第二十三射 時の引き金
プルルルル……
「……んぁ?あ〜〜、もひもひ?」
旅館のロビーにて携帯の着信音が広がる。その携帯の持ち主はシックス。
眠たげなその目をこすりながら携帯を開く。
彼と同じように麻帆良の生徒もいるのだが、ソファでふんぞりかえっている彼の姿を疑問に思わないのは何故だろうか。謎は深まるばかり、さすが麻帆良の生徒とでも言えばいいかもしれない。
気が付いたら眠っていたぜ、的は雰囲気を醸し出すそのシックスの姿はかなり珍しいと思われる、そしてまったく関係ないがその風景を納めている写真、あるいは映像はマニアには高額に売れるだろう。
「わしじゃ!!お主は何をやっておるのじゃ!?」
うっせぇうっせぇ近所迷惑だ、とロビーにまで聞こえそうな学園長の言葉を戒める。
何で怒っているのかサッパリ要領の掴めないシックスだったが玄関から見える外の様子を見て納得したようだった。

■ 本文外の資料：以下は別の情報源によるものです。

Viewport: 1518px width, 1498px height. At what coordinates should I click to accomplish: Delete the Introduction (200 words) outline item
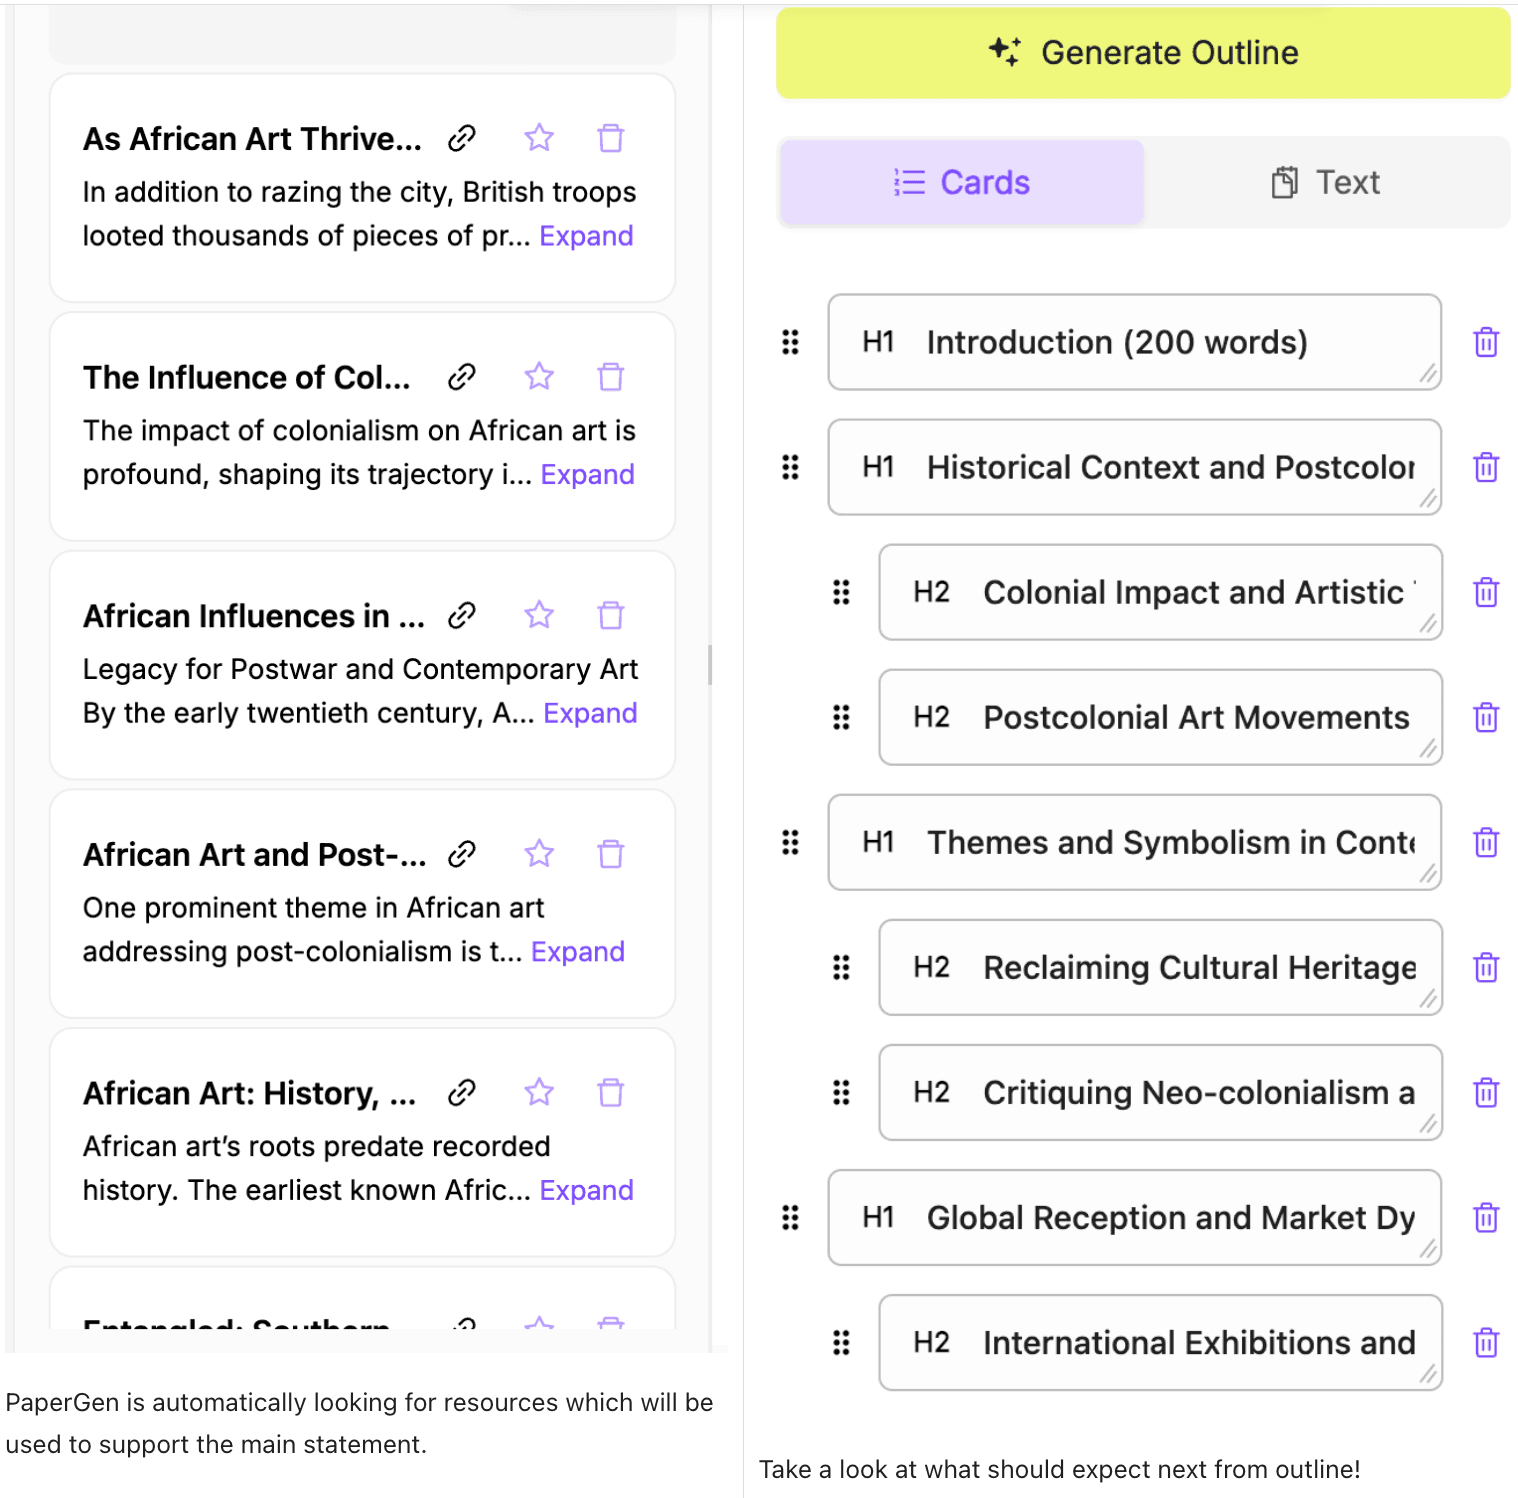pyautogui.click(x=1486, y=342)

携帯を器用に頭と肩で押さえ、ポンッと右の拳で左の手を叩く。
現在は夜、星々が煌めく闇の時間。そんな詩人みたいな言葉を考えるシックスは密かに焦っていた。
「(やべぇ寝てた)」
「こりゃ!聞いておるのか!?関西呪術協会の本拠地の結界が破られたのじゃぞ!?」
破られたことには自身は責任は無い、と思うシックス。
何度も書くが彼の任務は&護衛&と3ーAの一般人の&安全保障&である。
本拠地の結界が破られたのは本拠地の奴らの責任であり、それを自身に着せるなと呪怨を込めて呟く。
確かにその通りである、現に学園長ですら本拠地の結界が破られるとは思わず、デマカセですぐにバレるだろうがシックスもまた「まさか破れられとは、遺憾の意である」と言えばいいのだ。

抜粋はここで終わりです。